Organization for Global Health (OGH)

The Organization for Global Health (OGH) is composed of students at the Stanford University School of Medicine who have come together with the desire to increase awareness of international health issues through educating at home and assisting abroad. 


  • To increase awareness of the issues in global health.
  • To facilitate participation in issues surrounding international health through travel fellowships and NGO networking.
  • To stimulate passion and interest through tangible community-initiated, community-centered projects abroad.

Medical Students Abroad

Whether helping devise new preventive strategies, gaining hands-on clinical experience or conducting field research, members of OGH are advocates for improved health care worldwide. 

Get involved

Contact the OGH Leadership to learn more about upcoming events and opportunities on campus. 

2016-2017 OGH Leadership


Carlie Arbaugh is a Stanford medical student passionate about addressing health disparities both locally and globally. She studied human biology, health, and society (with a focus on nutrition) at Cornell University and human sciences at the University of Oxford. Carlie has worked with nonprofits such as SMART (New York) and CAMI (California) as well as Weill Cornell/New York Presbyterian Hospital and Boston Children’s Hospital. At Stanford she is part of an interdisciplinary team partnering with ReSurge and Kirtipur Hospital to develop an acute burn care training program for healthcare providers in Nepal. Carlie loves running, cooking, learning languages, and exploring new places. She is excited to join the OGH leadership!

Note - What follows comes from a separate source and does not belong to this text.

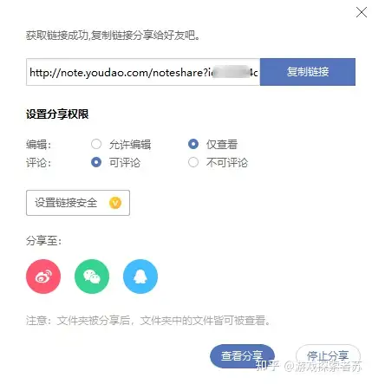Select the 可评论 radio button
The image size is (372, 384).
point(96,162)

Tori (Victoria) Bawel is a Stanford medical student whose passion is to serve and advocate for vulnerable populations. She studied biochemistry at Washington University in St. Louis where she conducted research on the malaria parasite. As an undergraduate, Tori focused on issues affecting refugees, undocumented immigrants, and survivors of human trafficking. At Stanford, she is engaged in global health and infectious disease research. A defining experience for Tori was learning from Stanford physicians who are addressing child health in rural Guatemala. While in Guatemala, she engaged with the community and made new friends, including Fatima who is smiling for the picture!


Elizabeth Hyde is a student at Stanford School of Medicine passionate about improving health equity. Before medical school, she studied Biomedical Engineering at the University of Michigan and focused on developing medical devices for use in low-resource settings. After graduation, she worked at the World Health Organization in Switzerland with the goal of increasing access to high-quality medical equipment in low- and middle-income countries. At Stanford, she pursues particular interests in global palliative care, emergency medicine, gender equality, and infectious diseases. In her down time, she loves traveling, rock climbing, arts and crafts, and learning new languages. She's looking forward to working with the OGH and CIGH teams!


Sarah McCuskee is a second-year student at Stanford Medical School and serves as Financial Officer for the Organization for Global Health. She aims to use population-based and clinical research grounded in an understanding of policy and economics to inform and promote healthy child development. She currently works on the epidemiology and treatment of child malnutrition in Madagascar, in partnership with PIVOT, a not-for-profit organization. She has previously researched child development, infectious diseases, health system equity, pharmaceutical policy, and global health ethics, and has advised governments on antimicrobial resistance, health system monitoring and evaluation, and national demography. This work has spanned a dozen countries and several institutions, most recently the London School of Economics (London, UK).

Sarah holds a master’s degree in Public Health from Cambridge University (Cambridge, UK) and a bachelor’s in Literature & Global Health from Harvard College (Cambridge, MA, USA). 


Xinyuan (Lisa) Zhang is a Stanford medical student from Beijing, China. She grew up experiencing, learning, and thinking about air pollution and other environmental impacts that are affecting the public health in China. She studied Environmental Policy as well as Biology at Washington University in St. Louis, and continues to have an interest in global health and health policy in her medical training and beyond. She is currently learning and working on a documentary film focusing on the structure and problems of palliative care in China, especially given the demographic shift due to One-Child Policy, as well as how Traditional Chinese Medicine could play a role in maintaining quality of life for palliative care.